Hero modder spends 3,000 hours translating Planescape: Torment into Japanese
"Endure. In enduring, grow strong."
Planescape: Torment, the classic RPG we ranked at number 11 in our latest list of the top 100 games on PC, is well-known for its wordiness. Its script is 950,000 words long. Which is presumably why, when it was released in Japan, only the manual was translated.
Official localizations in French, German, Korean, Polish, and Czech are available for the Enhanced Edition these days (though the latter two don't have translated audio, just text). Japanese players remained out of luck, unless they could read English of course. Until one volunteer, a member of the translation circle TRANAZ, sat down for 3,000 hours translating every single word of philosophical rambling, descriptions of the structure of the multiverse, and a floating skull flirting with zombies. They even programmed their own font tool, and the end result has scratched-up menu text that actually looks nicer than the smooth English font.

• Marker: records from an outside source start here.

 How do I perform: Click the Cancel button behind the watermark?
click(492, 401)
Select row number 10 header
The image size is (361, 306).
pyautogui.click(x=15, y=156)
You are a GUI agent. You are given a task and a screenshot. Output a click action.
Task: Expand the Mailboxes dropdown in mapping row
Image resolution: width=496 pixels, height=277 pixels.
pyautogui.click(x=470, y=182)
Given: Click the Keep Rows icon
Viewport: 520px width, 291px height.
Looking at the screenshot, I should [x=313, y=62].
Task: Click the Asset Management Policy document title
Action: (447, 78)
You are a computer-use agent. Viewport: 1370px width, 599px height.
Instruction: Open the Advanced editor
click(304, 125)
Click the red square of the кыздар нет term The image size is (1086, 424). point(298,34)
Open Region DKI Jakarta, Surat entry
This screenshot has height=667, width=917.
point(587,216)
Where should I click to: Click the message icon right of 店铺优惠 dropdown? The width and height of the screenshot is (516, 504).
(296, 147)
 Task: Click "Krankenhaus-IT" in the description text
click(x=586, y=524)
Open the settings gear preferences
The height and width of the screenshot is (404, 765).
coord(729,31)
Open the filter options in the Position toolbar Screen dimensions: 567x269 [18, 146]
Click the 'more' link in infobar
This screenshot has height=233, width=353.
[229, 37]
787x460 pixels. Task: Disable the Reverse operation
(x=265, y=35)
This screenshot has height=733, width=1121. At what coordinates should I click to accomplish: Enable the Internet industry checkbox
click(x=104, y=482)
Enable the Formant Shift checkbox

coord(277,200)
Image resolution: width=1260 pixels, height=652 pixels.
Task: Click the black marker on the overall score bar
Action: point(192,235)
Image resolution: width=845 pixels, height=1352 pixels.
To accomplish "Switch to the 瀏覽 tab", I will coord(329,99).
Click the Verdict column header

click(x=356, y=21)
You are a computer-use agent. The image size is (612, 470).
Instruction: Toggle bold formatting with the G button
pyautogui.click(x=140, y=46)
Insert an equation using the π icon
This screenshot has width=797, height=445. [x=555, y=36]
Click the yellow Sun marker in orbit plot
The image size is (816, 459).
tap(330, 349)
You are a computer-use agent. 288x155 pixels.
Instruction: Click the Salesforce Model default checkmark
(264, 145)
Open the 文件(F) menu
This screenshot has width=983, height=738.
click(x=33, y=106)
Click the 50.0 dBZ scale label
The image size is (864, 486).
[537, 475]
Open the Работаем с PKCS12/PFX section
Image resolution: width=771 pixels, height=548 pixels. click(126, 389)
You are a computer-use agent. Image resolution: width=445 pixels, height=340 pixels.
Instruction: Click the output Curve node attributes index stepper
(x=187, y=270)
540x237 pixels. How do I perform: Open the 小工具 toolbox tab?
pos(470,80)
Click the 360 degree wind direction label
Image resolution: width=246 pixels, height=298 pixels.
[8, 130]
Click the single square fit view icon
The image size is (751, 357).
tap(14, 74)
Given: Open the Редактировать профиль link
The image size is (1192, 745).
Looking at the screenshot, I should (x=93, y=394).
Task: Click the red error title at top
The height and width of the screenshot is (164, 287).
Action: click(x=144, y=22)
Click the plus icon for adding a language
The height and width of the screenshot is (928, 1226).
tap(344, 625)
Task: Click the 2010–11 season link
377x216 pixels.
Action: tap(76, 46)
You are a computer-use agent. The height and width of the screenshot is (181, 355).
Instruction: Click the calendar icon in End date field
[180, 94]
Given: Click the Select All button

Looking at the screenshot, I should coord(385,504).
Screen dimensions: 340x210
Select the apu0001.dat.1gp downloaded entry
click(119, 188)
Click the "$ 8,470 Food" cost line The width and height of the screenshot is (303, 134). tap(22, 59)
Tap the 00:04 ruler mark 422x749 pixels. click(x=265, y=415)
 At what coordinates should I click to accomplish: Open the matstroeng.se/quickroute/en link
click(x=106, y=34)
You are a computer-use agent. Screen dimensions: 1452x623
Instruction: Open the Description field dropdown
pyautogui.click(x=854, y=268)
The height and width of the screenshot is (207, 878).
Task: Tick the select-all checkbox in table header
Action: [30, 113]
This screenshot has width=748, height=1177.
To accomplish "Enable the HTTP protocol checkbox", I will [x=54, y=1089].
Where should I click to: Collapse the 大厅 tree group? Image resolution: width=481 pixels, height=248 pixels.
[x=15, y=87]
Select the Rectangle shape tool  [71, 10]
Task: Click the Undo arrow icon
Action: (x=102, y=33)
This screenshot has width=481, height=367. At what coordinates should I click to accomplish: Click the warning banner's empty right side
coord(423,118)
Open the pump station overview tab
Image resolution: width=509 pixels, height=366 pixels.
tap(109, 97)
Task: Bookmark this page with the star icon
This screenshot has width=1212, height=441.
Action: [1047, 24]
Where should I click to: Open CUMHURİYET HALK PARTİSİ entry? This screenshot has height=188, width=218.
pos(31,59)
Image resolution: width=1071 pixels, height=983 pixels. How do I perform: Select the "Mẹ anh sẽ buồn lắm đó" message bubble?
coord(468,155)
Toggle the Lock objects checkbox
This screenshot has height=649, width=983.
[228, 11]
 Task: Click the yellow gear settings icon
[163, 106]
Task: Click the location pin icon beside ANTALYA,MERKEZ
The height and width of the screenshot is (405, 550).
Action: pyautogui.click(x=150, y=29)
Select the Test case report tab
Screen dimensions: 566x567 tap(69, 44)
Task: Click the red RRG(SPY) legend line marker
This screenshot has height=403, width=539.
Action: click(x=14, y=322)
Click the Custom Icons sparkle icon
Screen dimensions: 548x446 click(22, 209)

TRANAZ reached out to Torment's developer to ask about distributing the language pack and were told that sharing it with other players was fine, so long as it was distributed for free with the understanding that the rights to the text remain those of the copyright holder. And that's why, 21 years after its original release, players can download PST_JPMOD and finally experience Planescape: Torment in Japanese.
(Thanks to Patrick Alexander on Twitter for spotting this.)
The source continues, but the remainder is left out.